Performance Pathologies

The performance conversation gets much better once you stop saying “the GPUs are underutilized” and start naming the stage that is stalling.

Step Time Decomposition

flowchart LR
  A[Batch wait] --> B[H2D copy]
  B --> C[Forward]
  C --> D[Backward]
  D --> E[Gradient sync]
  E --> F[Optimizer step]
  F --> G[Checkpoint / logging side work]

Any one of these segments can dominate. Your tuning plan should match the segment, not the vibe.

First Questions To Ask

Question	Why
Is step time stable or bursty?	Bursty often means I/O or background contention.
Is the slowdown rank-local or global?	Local issues suggest hardware, data, or placement skew.
Does the gap appear before backward or during gradient sync?	Separates compute inefficiency from communication bottlenecks.
Did the gap appear after a memory-saving change?	Activation checkpointing and sharding can trade memory for latency.

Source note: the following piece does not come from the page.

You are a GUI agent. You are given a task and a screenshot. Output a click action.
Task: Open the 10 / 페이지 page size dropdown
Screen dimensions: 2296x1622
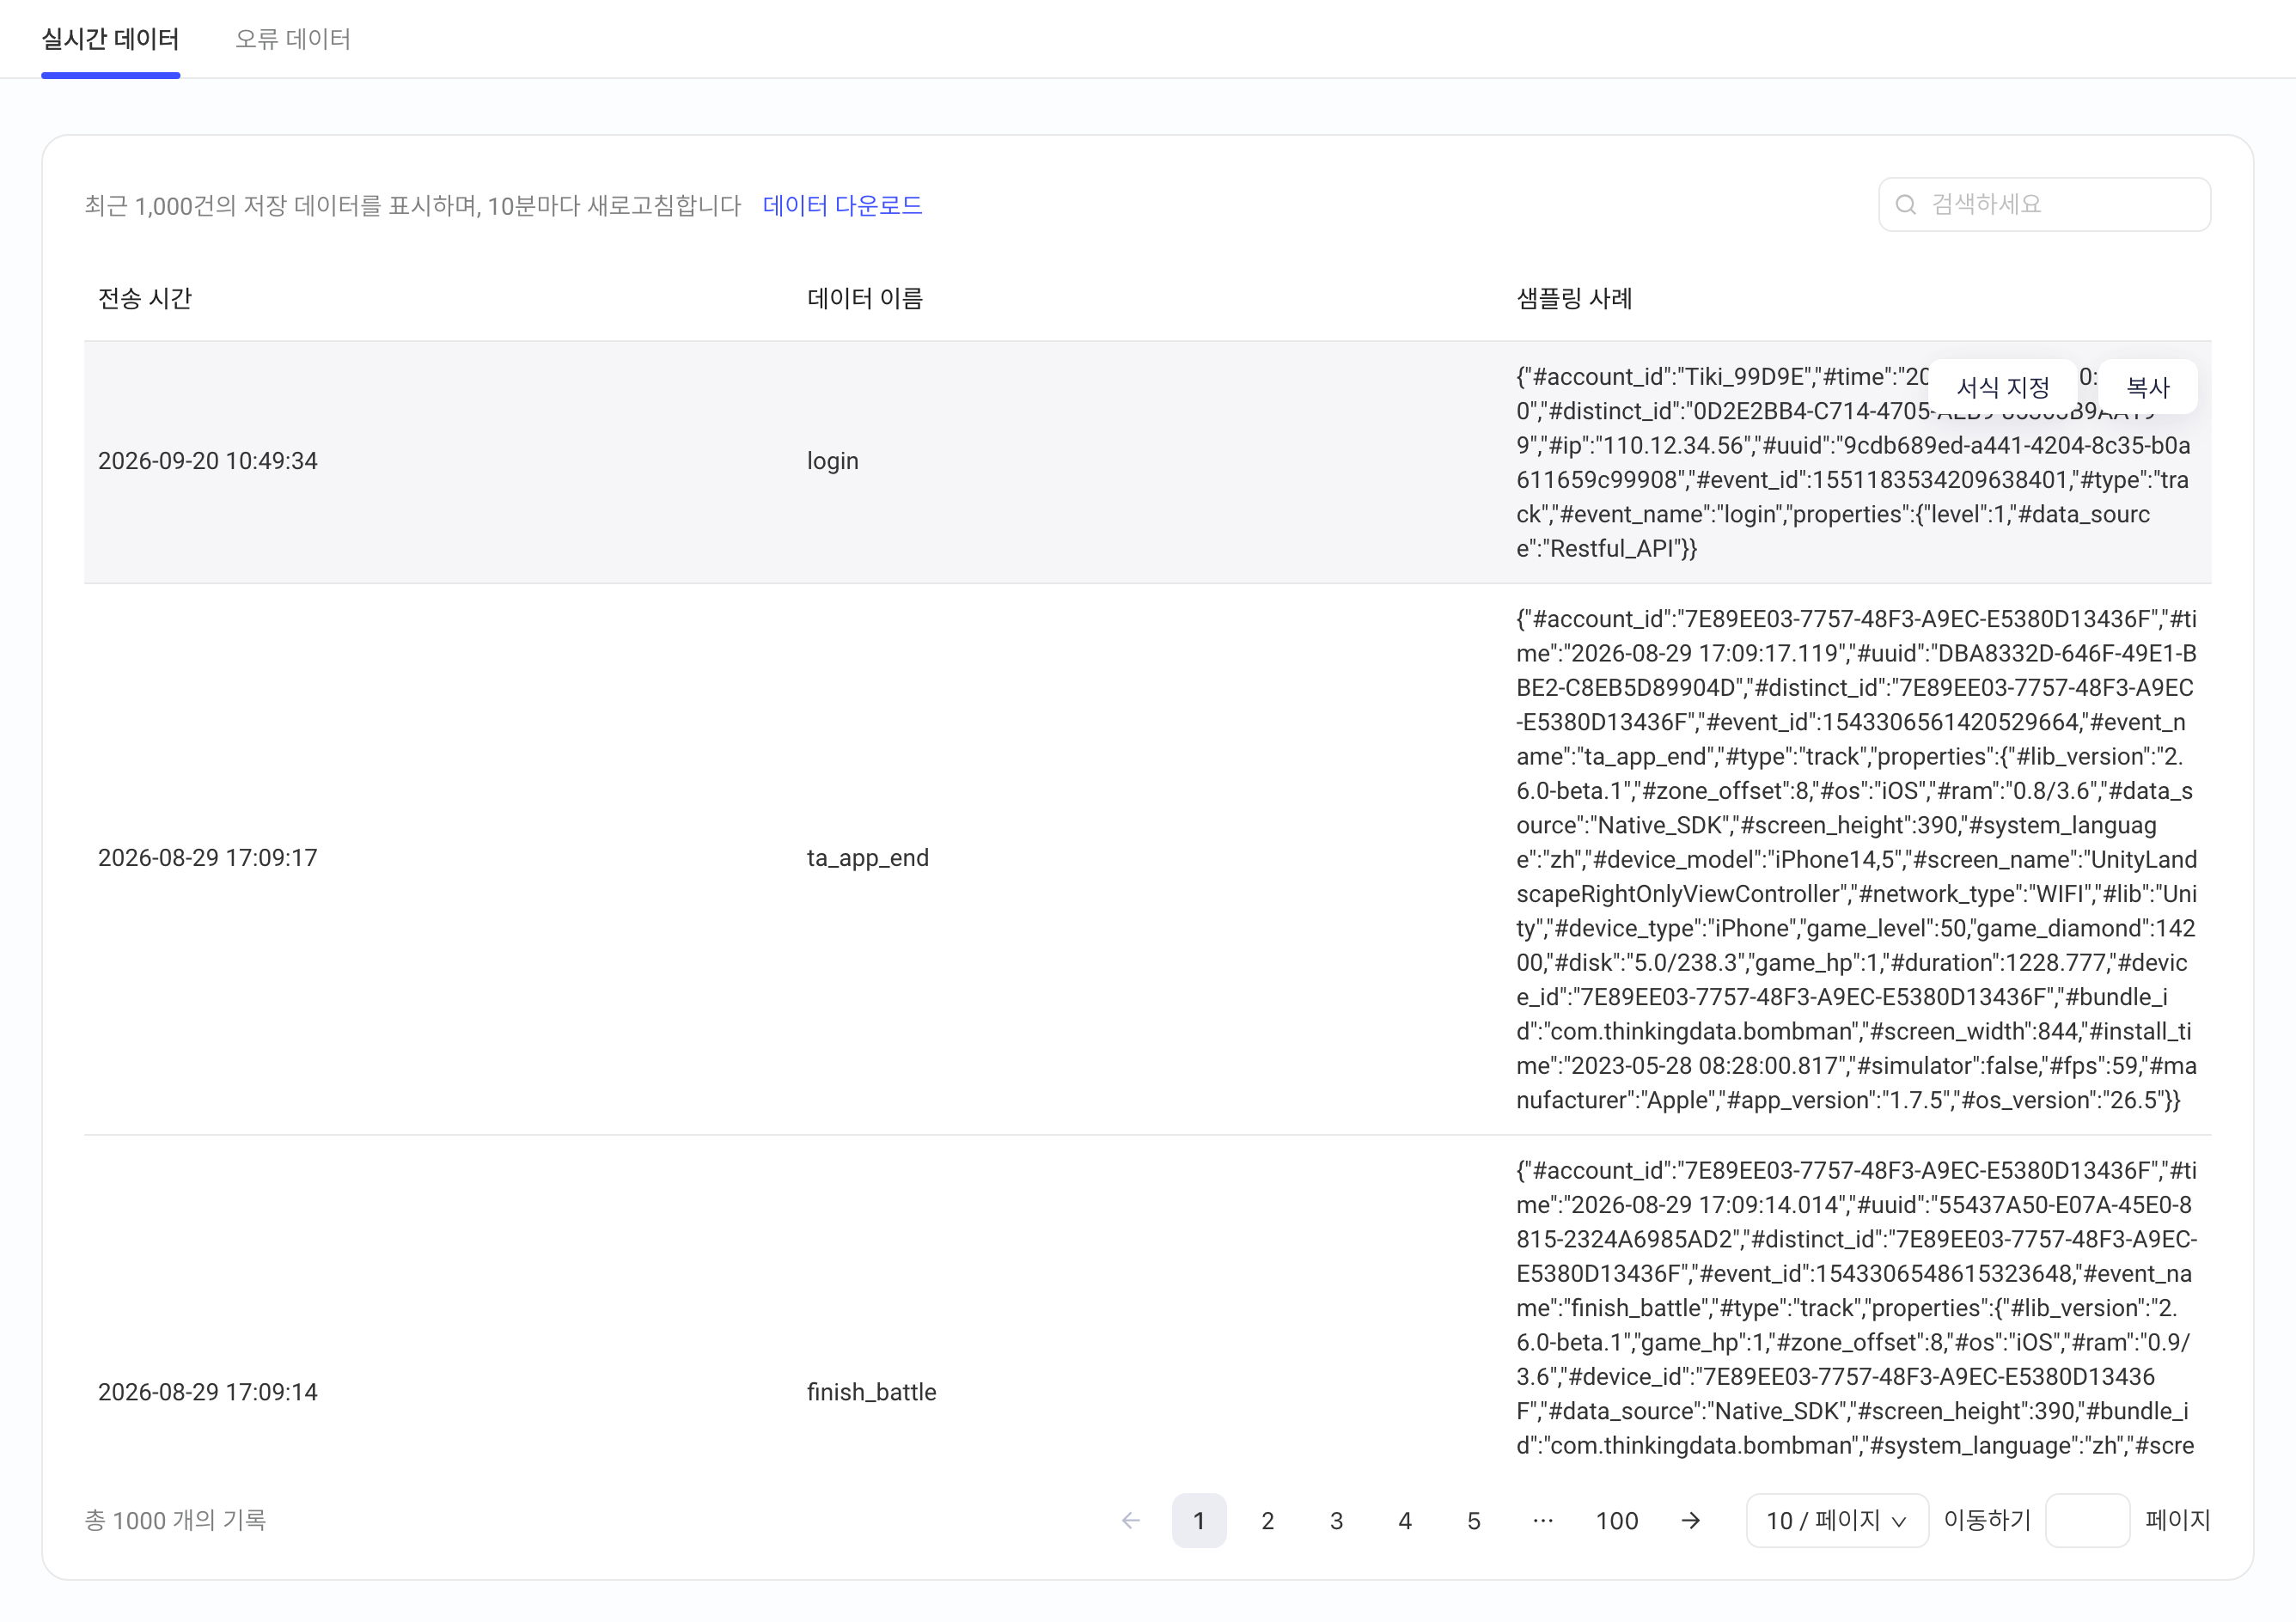click(1837, 1520)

Instrumented Training Step

def timed_train_step(model, optimizer, batch, timer, scaler=None):
    with timer("h2d"):
        batch = move_to_device(batch)

    with timer("forward"):
        outputs = model(batch["inputs"])
        loss = compute_loss(outputs, batch["targets"])

    with timer("backward"):
        if scaler:
            scaler.scale(loss).backward()
        else:
            loss.backward()

    with timer("optimizer"):
        if scaler:
            scaler.step(optimizer)
            scaler.update()
        else:
            optimizer.step()
        optimizer.zero_grad(set_to_none=True)

    return loss

Current PyTorch Notes

The current official AMP docs and activation-checkpoint docs add useful precision:

with autocast, you should not manually call half() or bfloat16() on your model or inputs just to “do AMP right”
autocast should wrap the forward pass and loss computation; backward under autocast is not the recommended pattern
activation checkpointing still fundamentally trades compute for memory
preserving RNG state across activation-checkpoint recomputation improves determinism but can cost performance

That is useful interview material because it turns a vague “use mixed precision and checkpointing” answer into an operational one.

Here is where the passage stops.